Identification of genetic biomarkers, drug targets and agents for respiratory diseases utilising integrated bioinformatics approaches

Respiratory diseases (RD) are significant public health burdens and malignant diseases worldwide. However, the RD-related biological information and interconnection still need to be better understood. Thus, this study aims to detect common differential genes and potential hub genes (HubGs), emphasizing their actions, signaling pathways, regulatory biomarkers for diagnosing RD and candidate drugs for treating RD. In this paper we used integrated bioinformatics approaches (such as, gene ontology (GO) and KEGG pathway enrichment analysis, molecular docking, molecular dynamic simulation and network-based molecular interaction analysis). We discovered 73 common DEGs (CDEGs) and ten HubGs (ATAD2B, PPP1CB, FOXO1, AKT3, BCR, PDE4D, ITGB1, PCBP2, CD44 and SMARCA2). Several significant functions and signaling pathways were strongly related to RD. We recognized six transcription factor (TF) proteins (FOXC1, GATA2, FOXL1, YY1, POU2F2 and HINFP) and five microRNAs (hsa-mir-218-5p, hsa-mir-335-5p, hsa-mir-16-5p, hsa-mir-106b-5p and hsa-mir-15b-5p) as the important transcription and post-transcription regulators of RD. Ten HubGs and six major TF proteins were considered drug-specific receptors. Their binding energy analysis study was carried out with the 63 drug agents detected from network analysis.

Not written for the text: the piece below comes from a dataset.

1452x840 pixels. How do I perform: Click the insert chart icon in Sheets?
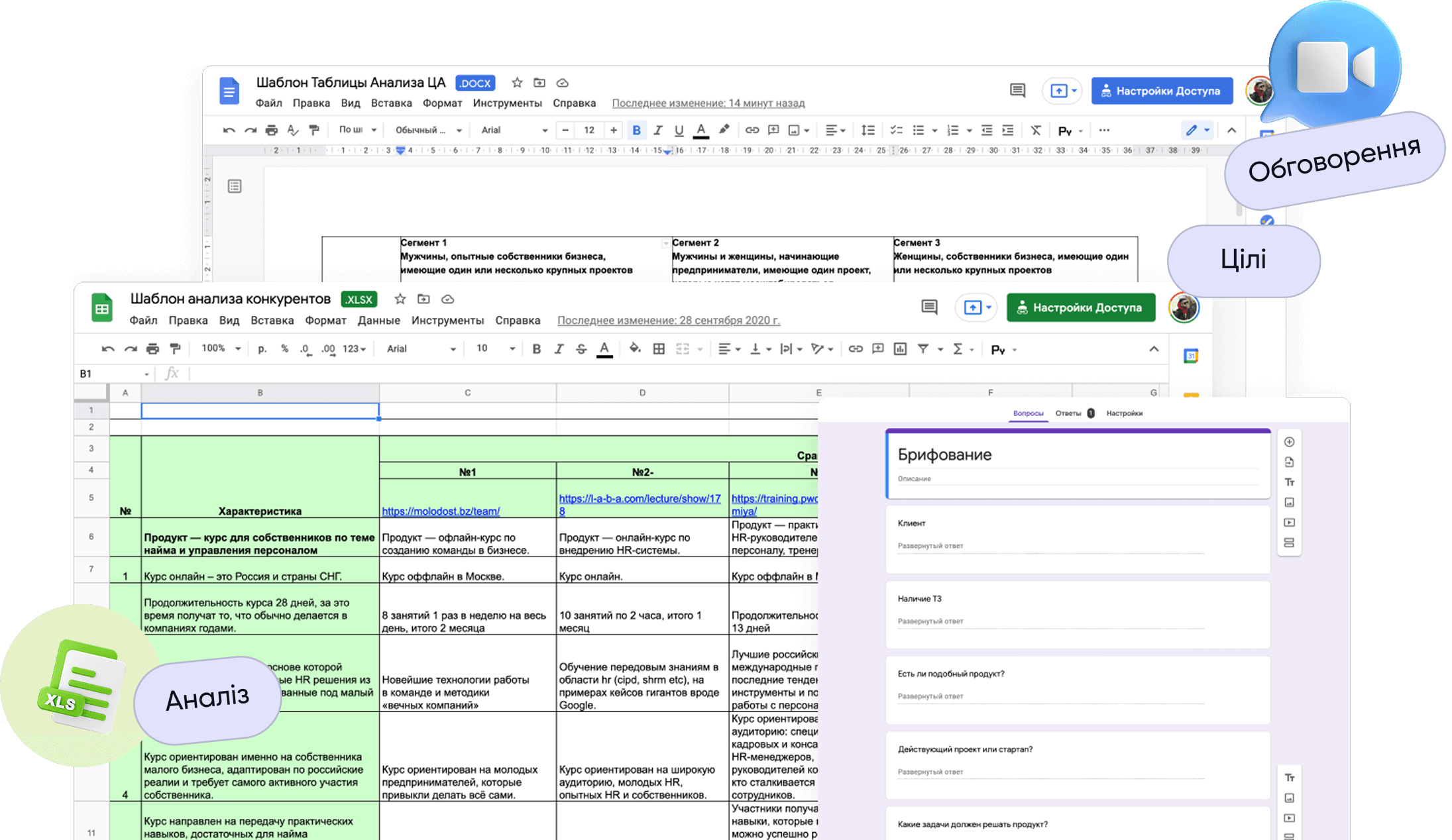click(900, 349)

Finally, the five complexes (the PDE4D-benzo[a]pyrene, SMARCA2-benzo[a]pyrene, HINFP-benzo[a]pyrene, CD44-ketotifen and ATAD2B-ponatinib) were selected for RD based on their strong binding affinity scores and stable performance as the most probable repurposable protein-drug complexes. We believe our findings will give readers, wet-lab scientists, and pharmaceuticals a thorough grasp of the biology behind RD.